Beyond the expected arguments citing plagiarism, ethics, bias, and loss of critical thinking, debaters from both sides also brought up some unique perspectives and ideas that Open AI and other tech companies could stand to consider as they evolve chatbot   technologies, including the following opportunities:

  • Students can use Chat GPT to get immediate feedback on questions to aid learning instead of having to wait to get clarity from the teacher or getting a bad grade, which could create a negative learning experience.
  • The use of Chat GPT as a supplement to traditional teaching could democratize the use of tutoring, which research shows can empower students to do more than four times better than those that learn through lessons alone.
  • Students can use Chat GPT to learn how to ask better questions and be more intentional when assessing the quality of information since misinformation is a reality, with or without AI technology.

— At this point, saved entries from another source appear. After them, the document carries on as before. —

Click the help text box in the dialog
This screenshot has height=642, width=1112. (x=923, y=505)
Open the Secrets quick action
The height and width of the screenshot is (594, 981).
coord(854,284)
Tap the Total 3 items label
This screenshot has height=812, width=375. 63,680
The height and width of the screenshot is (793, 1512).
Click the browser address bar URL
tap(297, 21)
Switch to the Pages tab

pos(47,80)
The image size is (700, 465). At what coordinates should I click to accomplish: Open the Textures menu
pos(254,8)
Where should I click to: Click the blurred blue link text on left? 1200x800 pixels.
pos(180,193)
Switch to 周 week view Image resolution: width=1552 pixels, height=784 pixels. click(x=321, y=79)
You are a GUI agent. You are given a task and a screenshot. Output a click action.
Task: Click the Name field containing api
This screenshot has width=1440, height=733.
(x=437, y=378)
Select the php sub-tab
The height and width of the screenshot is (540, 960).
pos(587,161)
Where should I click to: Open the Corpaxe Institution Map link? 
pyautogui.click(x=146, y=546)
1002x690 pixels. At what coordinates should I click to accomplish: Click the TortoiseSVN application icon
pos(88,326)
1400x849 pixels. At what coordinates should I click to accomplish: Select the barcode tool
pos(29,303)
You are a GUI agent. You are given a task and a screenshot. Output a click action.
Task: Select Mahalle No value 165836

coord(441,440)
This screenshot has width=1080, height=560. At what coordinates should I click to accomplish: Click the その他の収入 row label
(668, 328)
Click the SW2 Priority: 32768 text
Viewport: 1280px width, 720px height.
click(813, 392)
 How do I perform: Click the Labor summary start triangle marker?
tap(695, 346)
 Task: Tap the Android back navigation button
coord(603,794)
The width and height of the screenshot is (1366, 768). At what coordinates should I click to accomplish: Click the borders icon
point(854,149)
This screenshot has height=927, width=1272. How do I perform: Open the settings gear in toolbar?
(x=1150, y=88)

While the opportunities are inspiring, it is also important to keep potential risks in mind, which could include:

  • Creativity requires personal experience and input. If students bypass the process of brainstorming, they could lose the ability to catalyze new concepts and discover new ways of thinking.
  • Given that AI lacks emotional intelligence, it cannot be a substitute for teachers, who are uniquely able to balance academic teaching with emotional support, which is crucial for young people.
  • Dependance on Chat GPT could create a false sense of learning that would be especially detrimental for kinesthetic learners, about 45% of students, who need to go through the action in order to learn.

Interestingly, both teams heralded the opportunity to utilize a best-of-both-worlds form of Chat GPT in educational settings that pairs a chatbot with a lesson-driven curriculum, similar to Khanmigo, which is a hybrid approach currently being piloted by the Khan Academy.

Their shared alignment reminds us of the words from Cleobulus, one of the seven Greek sages from the 6th century BC, still rings true, μέτρον ἄριστον, put otherwise, “moderation is best.”